Re: 32'nd bit & UTF-8

From: Hans Aberg (
Date: Tue Jan 18 2005 - 12:52:16 CST

  • Next message: Hans Aberg: "Re: 32'nd bit & UTF-8"

    On 2005/01/18 09:44, Arcane Jill at wrote:

    > It's just that the table is incomplete. If you want to extend it further, the
    > mechanism is completely obvious.
    > 0x00...0x7F: 0xxxxxxx
    > 0x80...0x7FF: 110xxxxx 10xxxxxx
    > 0x800...0xFFFF: 1110xxxx 10xxxxxx 10xxxxxx
    > 0x10000...0x1FFFFF: 11110xxx 10xxxxxx 10xxxxxx 10xxxxxx
    > 0x200000...0x3FFFFFF: 111110xx 10xxxxxx 10xxxxxx 10xxxxxx 10xxxxxx
    > 0x4000000...0x7FFFFFFF: 1111110x 10xxxxxx 10xxxxxx 10xxxxxx 10xxxxxx 10xxxxxx
    > 0x80000000 - 0xFFFFFFFFF: 11111110 10xxxxxx 10xxxxxx 10xxxxxx 10xxxxxx
    > 10xxxxxx
    > 10xxxxxx
    > 0x1000000000 - 0x3FFFFFFFFFF: 11111111 10xxxxxx 10xxxxxx 10xxxxxx 10xxxxxx
    > 10xxxxxx 10xxxxxx 10xxxxxx
    > See the last couple of lines I added. This allows you to encode numbers all
    > the
    > way up to 2^42-1.

▶ TASK DESCRIPTION
Print the entire post about UTF-8 and the 32nd bit word for word. These records come from a source separate from the text.

Collected data
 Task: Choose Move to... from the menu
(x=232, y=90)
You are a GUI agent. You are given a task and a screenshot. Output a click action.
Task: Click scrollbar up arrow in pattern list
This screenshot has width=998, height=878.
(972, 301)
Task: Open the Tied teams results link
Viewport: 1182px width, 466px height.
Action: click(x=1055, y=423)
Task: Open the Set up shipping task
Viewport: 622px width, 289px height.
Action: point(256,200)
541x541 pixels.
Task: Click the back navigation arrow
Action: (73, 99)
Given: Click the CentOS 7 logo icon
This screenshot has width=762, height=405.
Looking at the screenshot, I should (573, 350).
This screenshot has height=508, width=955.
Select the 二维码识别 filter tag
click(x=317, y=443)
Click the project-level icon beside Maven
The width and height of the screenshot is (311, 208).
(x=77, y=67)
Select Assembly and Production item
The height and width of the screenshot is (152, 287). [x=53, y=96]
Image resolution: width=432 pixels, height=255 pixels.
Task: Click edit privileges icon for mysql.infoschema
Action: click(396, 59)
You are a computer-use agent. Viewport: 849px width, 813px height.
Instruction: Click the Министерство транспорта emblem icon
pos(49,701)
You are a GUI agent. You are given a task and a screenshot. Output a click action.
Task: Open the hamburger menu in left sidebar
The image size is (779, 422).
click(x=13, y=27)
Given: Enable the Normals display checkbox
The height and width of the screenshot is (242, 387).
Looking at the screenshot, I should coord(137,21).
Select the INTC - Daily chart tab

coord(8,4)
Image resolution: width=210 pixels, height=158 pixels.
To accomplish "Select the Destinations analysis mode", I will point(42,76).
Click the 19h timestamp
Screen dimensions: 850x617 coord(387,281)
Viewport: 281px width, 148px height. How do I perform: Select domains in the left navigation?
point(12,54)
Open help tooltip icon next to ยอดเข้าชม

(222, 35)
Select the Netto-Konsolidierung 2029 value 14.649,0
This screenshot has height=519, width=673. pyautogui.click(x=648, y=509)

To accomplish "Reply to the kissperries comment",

▶ FINISHED EXERCISE
Re: 32'nd bit & UTF-8

From: Hans Aberg (
Date: Tue Jan 18 2005 - 12:52:16 CST

  • Next message: Hans Aberg: "Re: 32'nd bit & UTF-8"

    On 2005/01/18 09:44, Arcane Jill at wrote:

    > It's just that the table is incomplete. If you want to extend it further, the
    > mechanism is completely obvious.
    > 0x00...0x7F: 0xxxxxxx
    > 0x80...0x7FF: 110xxxxx 10xxxxxx
    > 0x800...0xFFFF: 1110xxxx 10xxxxxx 10xxxxxx
    > 0x10000...0x1FFFFF: 11110xxx 10xxxxxx 10xxxxxx 10xxxxxx
    > 0x200000...0x3FFFFFF: 111110xx 10xxxxxx 10xxxxxx 10xxxxxx 10xxxxxx
    > 0x4000000...0x7FFFFFFF: 1111110x 10xxxxxx 10xxxxxx 10xxxxxx 10xxxxxx 10xxxxxx
    > 0x80000000 - 0xFFFFFFFFF: 11111110 10xxxxxx 10xxxxxx 10xxxxxx 10xxxxxx
    > 10xxxxxx
    > 10xxxxxx
    > 0x1000000000 - 0x3FFFFFFFFFF: 11111111 10xxxxxx 10xxxxxx 10xxxxxx 10xxxxxx
    > 10xxxxxx 10xxxxxx 10xxxxxx
    > See the last couple of lines I added. This allows you to encode numbers all
    > the
    > way up to 2^42-1.